一般企業サイト編は、「アサヒ飲料」が初の首位
一般企業サイト(インターネット専業企業サイトを除く)のトップ3は、「アサヒ飲料」「パナソニック商品情報」「ユニクロ公式オンラインストア」となった。
アサヒ飲料は、一般企業サイト内順位が前回第17位から上昇し、初の首位を獲得。500サイトでの全体順位は第6位となった。WBIは前回のスコアから8.0ポイント増の74.6ポイントだった。個別の指標では、態度変容:企業活動が16.9ポイント増と大幅に上昇し、67.6ポイントの高評価を獲得した。
トップページのリニューアルに伴い、キービジュアルでメッセージを押し出したり、商品情報だけでなく、CSV(Creating Shared Value:共有価値の創造)の取り組みを伝えるコンテンツへの導線を拡充したりするなど、企業としての姿勢や活動が伝わる情報発信が評価の上昇につながったと分析している。
スコア上昇サイトは「楽天市場」「NTTドコモ」「江崎グリコ(Glico)」がトップ3
前回から今回にかけてスコアが大きく上昇したサイトのトップ3は楽天市場、「NTTドコモ」、「江崎グリコ(Glico)」となった。楽天市場は前回から14.8ポイント増の124.8ポイント、NTTドコモは14.3ポイント増の63.8ポイントだった。
楽天市場は全体順位で第1位となったが、WBIを構成する6つの個別指標全てのスコアが前回を上回ったことで、スコア上昇ランキングにおいても第1位となった。特に態度変容:企業活動が前回から24.2ポイント上昇し、WBIを押し上げた。
NTTドコモにおいても6つの個別指数全ての評価が前回を上回った。サイトトップページの変更の影響が表れやすいサイト・ユーザビリティーは、構成する4つの個別項目全てで得票率が上昇した。
企業姿勢や行動が伝わる情報発信への関心度が高まる
企業活動訴求の評価指標となる態度変容:企業活動で高いスコアを獲得したサイトのトップ3は「ユニ・チャーム」「東芝」「シチズン時計(シチズングループサイト)」となった。
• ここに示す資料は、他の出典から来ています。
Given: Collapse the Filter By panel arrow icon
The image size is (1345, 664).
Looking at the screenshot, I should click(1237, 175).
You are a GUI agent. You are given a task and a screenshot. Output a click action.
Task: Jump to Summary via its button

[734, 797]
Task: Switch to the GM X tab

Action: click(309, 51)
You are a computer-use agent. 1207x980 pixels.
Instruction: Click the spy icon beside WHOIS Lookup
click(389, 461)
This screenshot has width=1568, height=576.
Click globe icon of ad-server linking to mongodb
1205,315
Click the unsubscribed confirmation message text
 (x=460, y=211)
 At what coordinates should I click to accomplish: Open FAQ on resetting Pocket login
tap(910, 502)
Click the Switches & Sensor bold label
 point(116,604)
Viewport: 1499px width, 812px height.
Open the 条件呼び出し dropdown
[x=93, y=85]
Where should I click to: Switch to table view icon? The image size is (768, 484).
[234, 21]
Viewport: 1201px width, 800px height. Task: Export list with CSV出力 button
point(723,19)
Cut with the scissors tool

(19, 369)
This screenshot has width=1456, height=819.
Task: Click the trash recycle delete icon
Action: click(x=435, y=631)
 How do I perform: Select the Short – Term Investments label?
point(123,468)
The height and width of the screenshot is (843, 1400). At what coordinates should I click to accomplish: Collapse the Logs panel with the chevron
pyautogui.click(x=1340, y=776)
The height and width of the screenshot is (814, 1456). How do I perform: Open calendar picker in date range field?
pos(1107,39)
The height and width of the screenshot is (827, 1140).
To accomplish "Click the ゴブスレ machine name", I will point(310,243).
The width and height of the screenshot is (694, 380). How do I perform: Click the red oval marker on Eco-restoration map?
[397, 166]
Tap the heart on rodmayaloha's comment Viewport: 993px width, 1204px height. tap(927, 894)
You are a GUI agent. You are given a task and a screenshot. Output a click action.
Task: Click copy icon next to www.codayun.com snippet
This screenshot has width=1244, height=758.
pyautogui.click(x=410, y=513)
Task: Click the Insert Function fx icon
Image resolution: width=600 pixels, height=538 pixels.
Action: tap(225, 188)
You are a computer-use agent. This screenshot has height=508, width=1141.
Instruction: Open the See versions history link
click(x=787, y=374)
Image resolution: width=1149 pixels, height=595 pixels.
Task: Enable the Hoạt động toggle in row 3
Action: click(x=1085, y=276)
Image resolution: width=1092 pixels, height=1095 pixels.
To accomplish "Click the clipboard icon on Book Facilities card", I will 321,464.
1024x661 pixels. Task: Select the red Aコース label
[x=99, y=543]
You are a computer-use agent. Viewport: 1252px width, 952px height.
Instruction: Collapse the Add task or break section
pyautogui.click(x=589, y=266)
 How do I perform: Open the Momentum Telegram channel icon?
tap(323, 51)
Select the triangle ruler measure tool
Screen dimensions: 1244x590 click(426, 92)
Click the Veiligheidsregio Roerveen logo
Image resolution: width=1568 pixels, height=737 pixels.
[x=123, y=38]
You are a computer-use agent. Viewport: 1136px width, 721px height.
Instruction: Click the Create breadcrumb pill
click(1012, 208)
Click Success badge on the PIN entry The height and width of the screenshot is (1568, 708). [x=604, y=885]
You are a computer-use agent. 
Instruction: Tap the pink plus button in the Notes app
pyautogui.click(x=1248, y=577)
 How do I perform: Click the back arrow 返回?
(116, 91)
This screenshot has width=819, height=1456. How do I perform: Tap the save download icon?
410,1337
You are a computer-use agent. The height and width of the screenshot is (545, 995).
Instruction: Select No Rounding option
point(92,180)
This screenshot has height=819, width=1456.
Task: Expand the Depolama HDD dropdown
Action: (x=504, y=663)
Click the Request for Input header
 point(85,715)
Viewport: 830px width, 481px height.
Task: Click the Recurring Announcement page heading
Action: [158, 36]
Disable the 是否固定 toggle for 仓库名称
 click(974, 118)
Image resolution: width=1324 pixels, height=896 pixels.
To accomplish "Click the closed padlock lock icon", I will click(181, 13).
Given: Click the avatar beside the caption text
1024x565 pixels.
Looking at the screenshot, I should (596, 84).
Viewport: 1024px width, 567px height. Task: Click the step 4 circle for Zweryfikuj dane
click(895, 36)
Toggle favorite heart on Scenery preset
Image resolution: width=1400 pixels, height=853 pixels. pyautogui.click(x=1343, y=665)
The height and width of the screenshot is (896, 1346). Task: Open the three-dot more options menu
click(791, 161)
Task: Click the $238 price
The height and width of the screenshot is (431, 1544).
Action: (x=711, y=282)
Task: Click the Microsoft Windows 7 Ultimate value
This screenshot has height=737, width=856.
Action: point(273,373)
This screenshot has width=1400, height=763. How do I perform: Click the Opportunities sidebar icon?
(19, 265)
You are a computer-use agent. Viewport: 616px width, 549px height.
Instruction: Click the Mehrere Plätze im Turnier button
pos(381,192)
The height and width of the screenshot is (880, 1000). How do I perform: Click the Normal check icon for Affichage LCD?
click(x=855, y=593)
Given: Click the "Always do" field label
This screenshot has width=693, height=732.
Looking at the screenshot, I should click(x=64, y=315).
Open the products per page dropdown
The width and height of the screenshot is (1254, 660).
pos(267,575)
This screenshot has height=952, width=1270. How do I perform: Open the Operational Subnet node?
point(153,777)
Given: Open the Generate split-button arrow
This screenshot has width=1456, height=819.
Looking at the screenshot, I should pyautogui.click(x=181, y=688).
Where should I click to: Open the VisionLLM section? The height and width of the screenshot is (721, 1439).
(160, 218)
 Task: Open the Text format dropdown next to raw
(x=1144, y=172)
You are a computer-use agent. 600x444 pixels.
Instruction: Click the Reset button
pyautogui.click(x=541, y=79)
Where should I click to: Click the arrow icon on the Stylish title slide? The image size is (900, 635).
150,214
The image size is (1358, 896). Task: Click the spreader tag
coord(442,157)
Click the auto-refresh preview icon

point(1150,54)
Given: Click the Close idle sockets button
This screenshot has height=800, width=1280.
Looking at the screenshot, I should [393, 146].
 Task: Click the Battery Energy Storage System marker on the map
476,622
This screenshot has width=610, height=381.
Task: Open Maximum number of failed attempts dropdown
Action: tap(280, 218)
首位となったユニ・チャームは、サステナビリティーの取り組みに関する発信が豊富であり、高評価につながったという。
最近では、企業情報サイトだけではなく、製品・サービス情報が中心のサイトであっても、企業として社会に存在意義を示すメッセージの発信や、サステナビリティーや社会課題解決を目指す取り組みに関するコンテンツが拡充され、一般の生活者から見ても、サステナブル時代における企業の姿勢や行動が伝わる情報発信への関心度が高まりつつあるという。